**Activity:** Among the entries below, please repeat exactly and only the lines from the line containing "Image resolution: width=1432" to the line containing "Instruction: Click the 卖出金额（亿元）column header", both lines included.

**Given information:**
↓↓↓

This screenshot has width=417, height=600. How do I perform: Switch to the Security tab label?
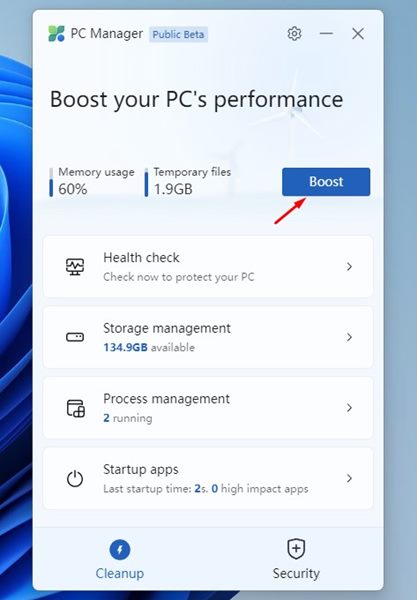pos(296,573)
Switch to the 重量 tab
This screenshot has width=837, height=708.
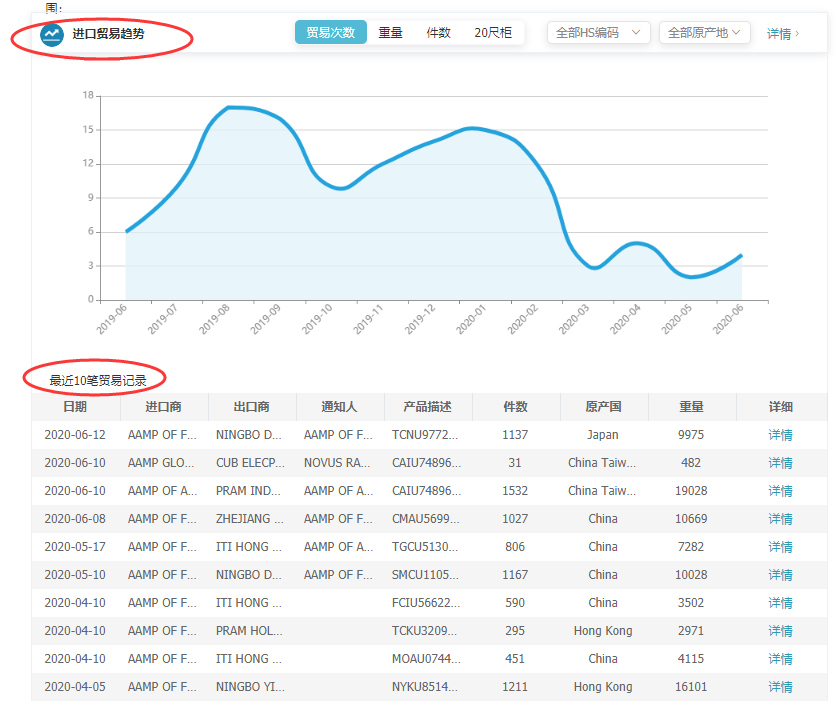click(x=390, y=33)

↑↑↑
↓↓↓

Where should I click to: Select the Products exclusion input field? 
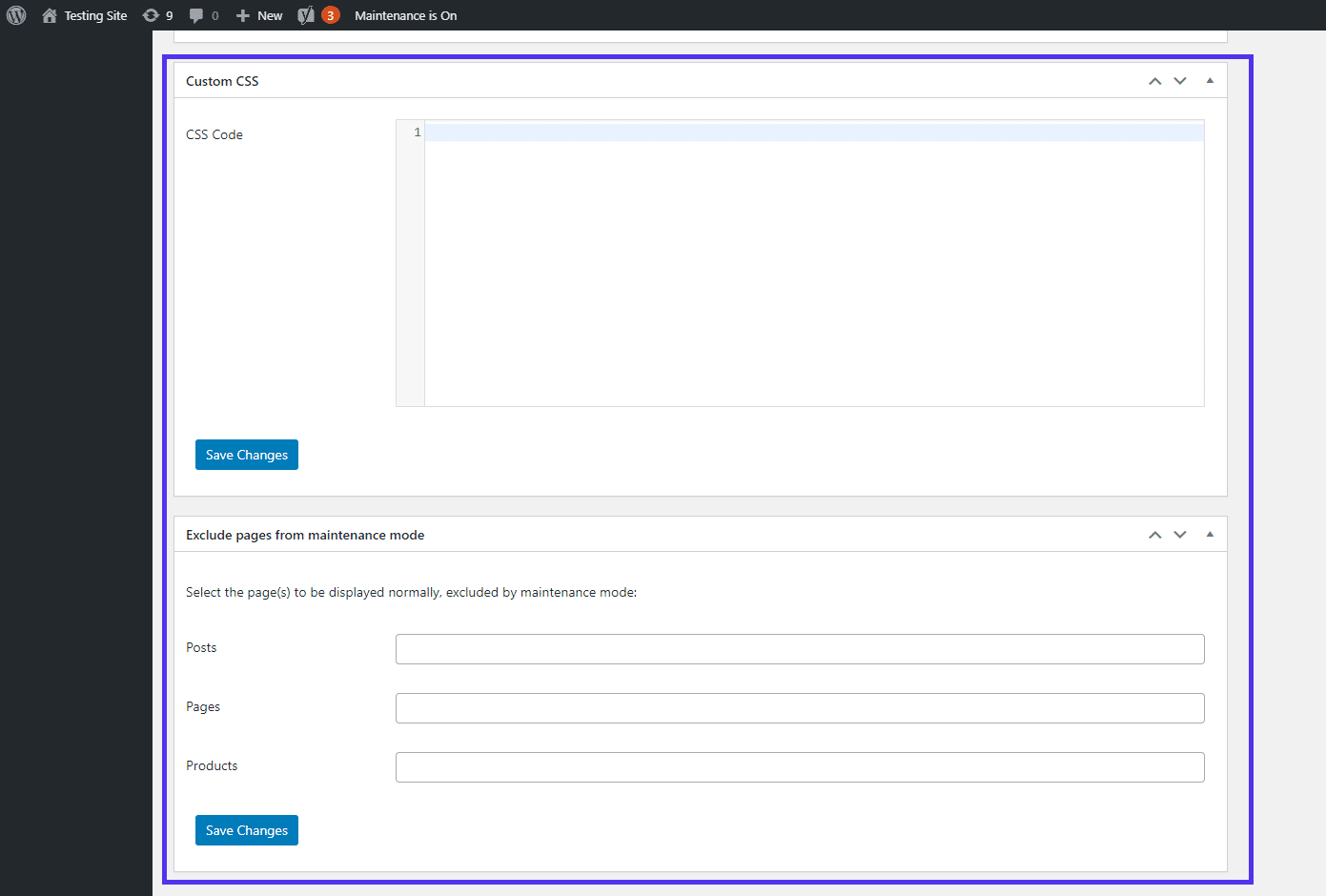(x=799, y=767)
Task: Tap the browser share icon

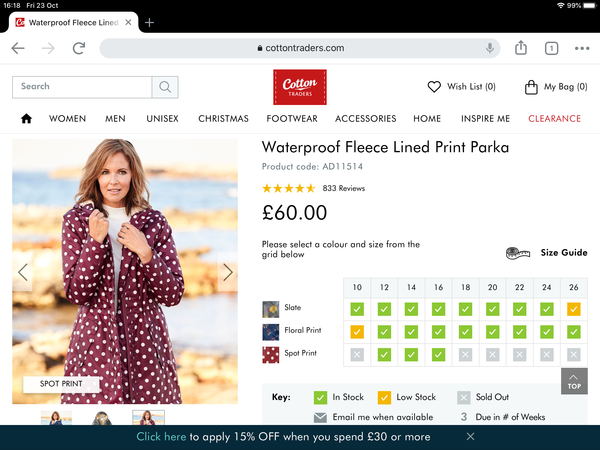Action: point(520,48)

↑↑↑
↓↓↓

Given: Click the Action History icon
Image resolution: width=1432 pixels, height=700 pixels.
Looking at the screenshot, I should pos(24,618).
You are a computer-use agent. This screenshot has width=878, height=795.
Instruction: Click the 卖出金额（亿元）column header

↑↑↑

**Result of this exercise:**
Image resolution: width=1432 pixels, height=700 pixels.
Looking at the screenshot, I should pos(24,618).
You are a computer-use agent. This screenshot has width=878, height=795.
Instruction: Click the 卖出金额（亿元）column header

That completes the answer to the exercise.